Work instructions: Write out the lines of the records from the line containing "The image size is (529, 431)." through the line containing "click(x=220, y=185)", both included, omitting the pictures from your answer.

Records for this exercise:
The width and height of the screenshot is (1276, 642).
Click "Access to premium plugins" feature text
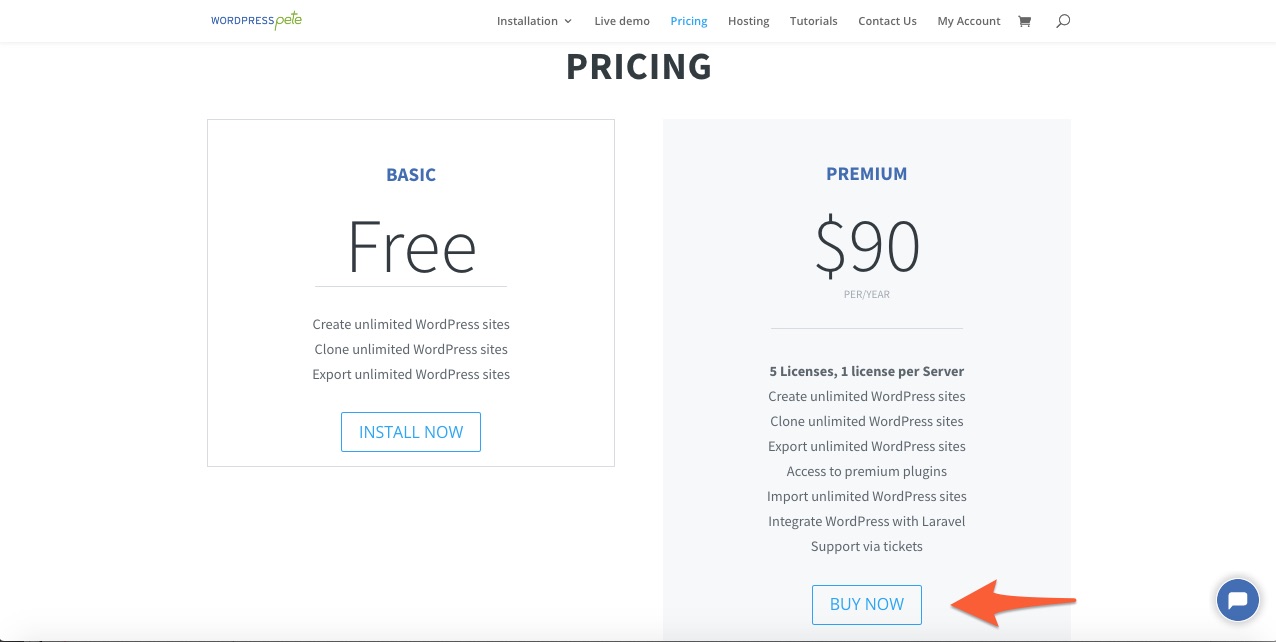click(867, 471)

---

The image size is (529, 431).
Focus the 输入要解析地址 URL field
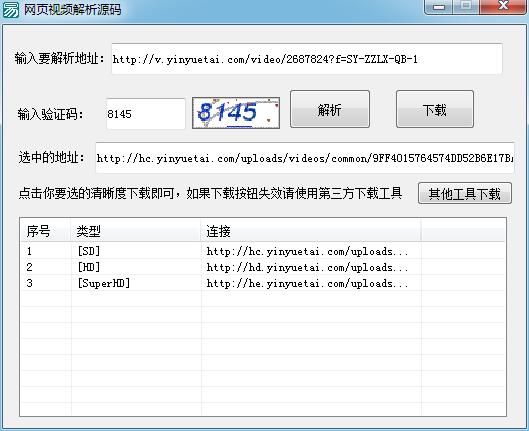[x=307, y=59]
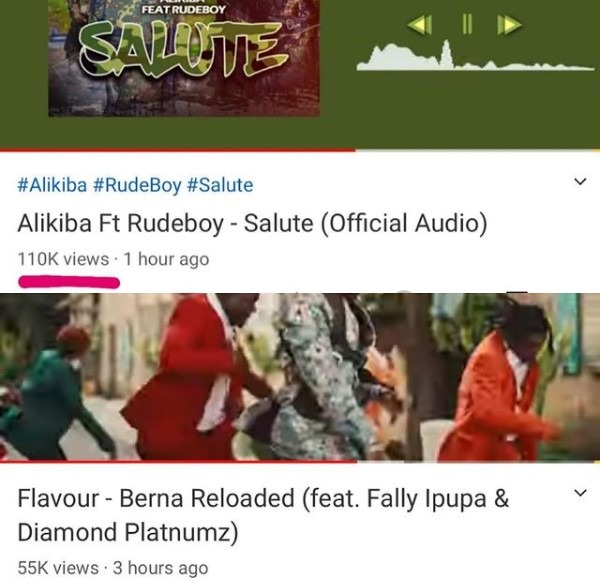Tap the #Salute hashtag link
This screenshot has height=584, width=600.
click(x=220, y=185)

Answer to the problem:
The image size is (529, 431).
Focus the 输入要解析地址 URL field
[x=307, y=59]
Tap the #Salute hashtag link
This screenshot has height=584, width=600.
click(x=220, y=185)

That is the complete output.